9 мая 1945 года шли обычные занятия, мы заканчивали четвертый класс и готовились к экзаменам. Да, да, тогда начиная с четвертого класса и по окончании каждого последующего, вплоть до десятого, сдавались экзамены. В середине дня в класс ворвалась дочь классной руководительницы и закричала: «Мама, война кончилась!». Что было потом, какое всеобщее ликование, описано тысячи раз.

Отзвучал праздник, отгремел салют. Вернулись предэкзаменационные будни. Мы собирались вечерами в школе и под диктовку учителей переписывали экзаменационные билеты, так как книжечка с билетами была всего одна. Выпускными классами считались четвертый, седьмой и десятый. По окончании этих классов выдавался аттестат. Экзаменов было много, почти по каждому предмету. Точно помню, что после седьмого класса было 11 экзаменов. А ведь каждый экзамен – это волнение, страх переэкзаменовки осенью, испорченные летние каникулы. Сколько адреналина было выделено понапрасну. Отчего потом у молодых людей сердечнососудистые заболевания, как у взрослых? Кто измерял, как подскакивает кровяное давление у школяра в те минуты, когда учитель-садист произносит: «К доске пойдет….» и ждет долго-долго в замершем классе.

Мне везло. Семь классов прошли без переэкзаменовок. В седьмом классе мне исполнилось 14 лет, и учительница истории (в те времена все учителя истории назначались секретарями парторганизации школы) вызвала к себе и побеседовала о моей готовности вступить в ряды Ленинского Комсомола, о центральных газетах, которые я читаю (я никогда их не читал), о том, чем занимаются родители. Вступить в Комсомол я хотел, так как мне нравилось носить комсомольский значок.

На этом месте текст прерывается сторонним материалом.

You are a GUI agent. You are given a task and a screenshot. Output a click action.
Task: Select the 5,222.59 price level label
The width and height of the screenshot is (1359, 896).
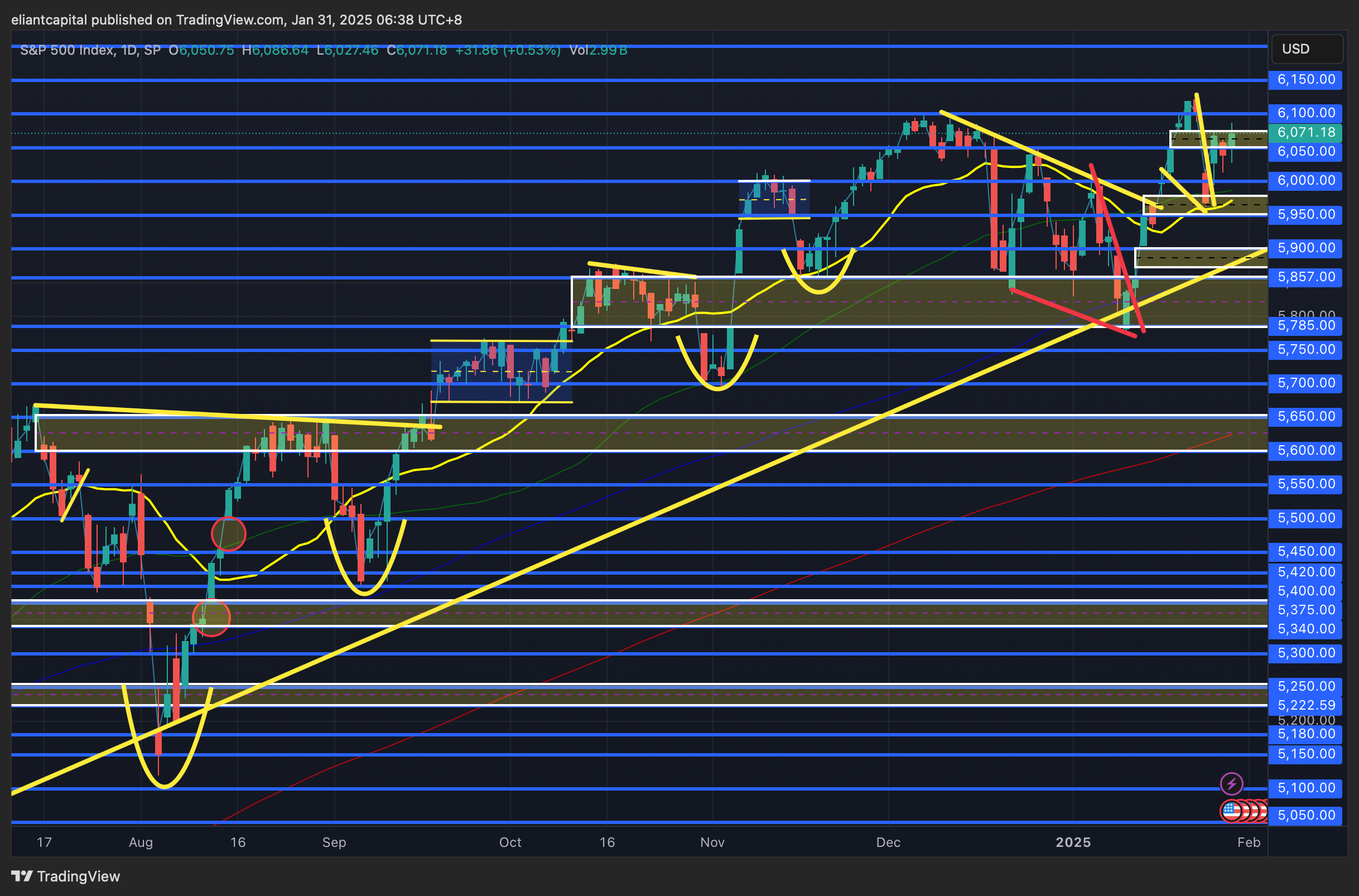pos(1305,705)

И был вечер. И было комсомольское собрание школы. Долго не начинали, так как не было электричества. Комсомольцы пели, играл на рояле хорошенький мальчик Вадик Богословский, пел мой приятель, потом известный писатель, Боря Фаин исполнил только появившуюся песню «Матросские ночи». Девочек не было, обучение стало раздельным. Ребята танцевали вальс друг с другом. Не было непристойных слов, курильщиков, разговоров о выпивке. Все же хорошее дело был Комсомол! На протяжении длительного времени пребывания в Комсомоле у меня не раз появлялась возможность сделать карьеру комсомольского функционера. Но я был холоден к работе и не понимал открывавшихся возможностей. Судьба сулила мне иное.